Il nous est arrivé de l’envier alors que nous étions coincés dans un public survolté. Cette personne, c’est ce·tte photographe en train de shooter l’artiste en pleine action. On la voyait choisir le meilleur angle, la meilleure lumière, reposer son matériel et écouter le live pour mieux anticiper les moments clés… Bref, de là où nous étions, elle nous semblait profiter du spectacle bien mieux que nous. Mais ça, c’était avant…
Car aujourd’hui, à l’heure des réseaux sociaux, des appareils photos intégrés dans nos portables et de l’hyper-connexion, un·e artiste se doit d’être, parfois malgré sa propre volonté, un·e experte en communication. Son image véhiculée est de plus en plus contrôlée, filtrée parfois aseptisée pour éviter toute fausse note à l’instar d’une bande son playback. Et c’est ainsi que le métier de photographe musical est devenu de plus en plus compliqué à pratiquer. Tellement difficile que le Sarthois Jérôme Sevrette a décidé de jeter l’éponge et d’arrêter de courir après les attaché·es de presse trop pressé·e·s, les accréditations, les bornes en voiture à s’enfiler en une soirée et les groupes aux poches pleines de médiators mais surtout d’oursins. La photo, oui mais pas à n’importe quel prix !

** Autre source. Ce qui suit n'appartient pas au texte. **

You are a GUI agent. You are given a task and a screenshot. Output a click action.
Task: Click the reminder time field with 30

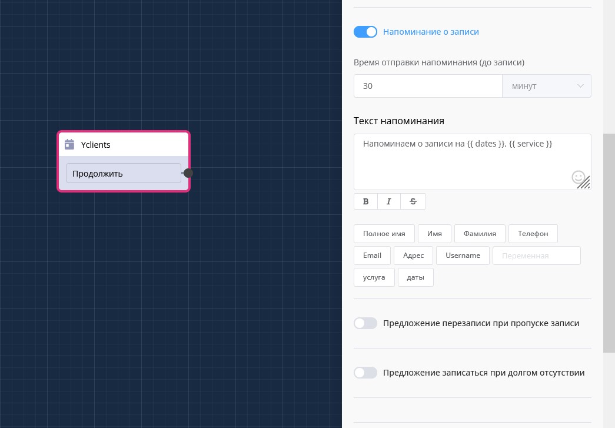click(427, 86)
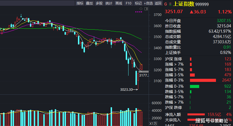Image resolution: width=233 pixels, height=126 pixels.
Task: Click the diamond icon above the chart
Action: (141, 9)
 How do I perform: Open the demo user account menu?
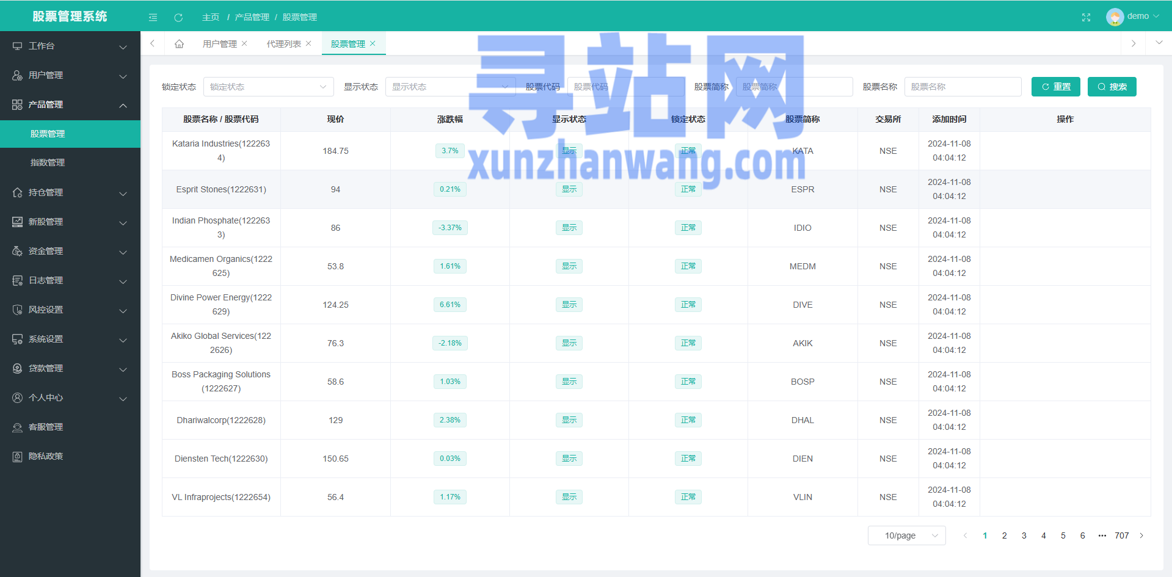1133,16
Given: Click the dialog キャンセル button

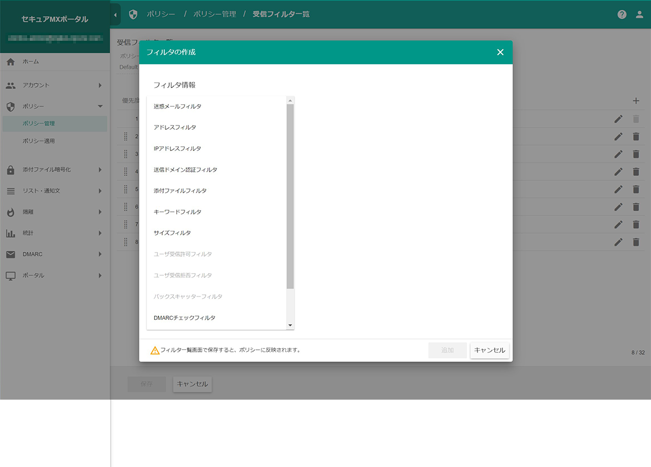Looking at the screenshot, I should [x=489, y=350].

Rencontre sans filtre instagram ni langue de bois.
Tombé dans la marmite de l’argentique à la toute fin des années 80’s avant de passer essentiellement au numérique et au polaroid en 2002, Jérôme Sevrette a toujours été attiré par les liens très forts qui unissaient musiques et visuels : pochettes d’album, magazines rock des 80/90… Ce dernier avoue volontiers son côté rêveur et un peu étourdi et c’est presque par hasard que l’ancien batteur de Keep Punching Joe s’est plongé dans la photographie musicale (portraits d’artistes, photos de concerts) car ce sont avant tout les ambiances souvent gothiques, les paysages, et les lieux abandonnées rongés par le temps qu’il aime immortaliser. La pratique de l’URBEX reste sa madeleine de Proust. « J’aime le côté brut, pur et les forts contrastes. Je suis un amoureux des traits qui dessinent les visages. Anton Corbijn et Richard Dumas m’ont fortement influencés. »

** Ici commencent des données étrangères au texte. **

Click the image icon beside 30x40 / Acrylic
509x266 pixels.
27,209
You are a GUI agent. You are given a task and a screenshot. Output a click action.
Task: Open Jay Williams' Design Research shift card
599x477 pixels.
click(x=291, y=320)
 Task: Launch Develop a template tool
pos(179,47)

En 2007, le chanteur Simon Huw Jones du groupe culte « And also the trees » tombe amoureux de ses photos et le contacte via Myspace, un réseau social que les moins de vingt ans ne peuvent pas connaître. « Il souhaitait emprunter plusieurs de mes polaroids en noir & blanc que j’avais réalisés à l’occasion d’une série personnelle qui s’appelait Decades. Il désirait les utiliser pour réaliser tout leur artwork de l’album The Rag and Bone Man… » Sa passion pour la musique et la cold-wave le pousse très logiquement à accepter cette chouette proposition, presqu’inattendue. « Ça été le déclic pour moi car étant ancien musicien moi-même, je trouvais intéressant de pouvoir garder un pied dans ce monde musical grâce à la photographie… » Finalement, ce premier « coup » va lui mettre le pied à l’étrier et l’amener bon an, mal an, à réaliser plus tard des visuels pour les pochettes d’albums, des portraits mais également à proposer des projets sortants des sentiers battus mêlant photos, littérature et musique. « Au fil du temps, j’ai vraiment eu des envies de vraies collaborations avec des artistes pour créer des univers visuels en support de leur musique. »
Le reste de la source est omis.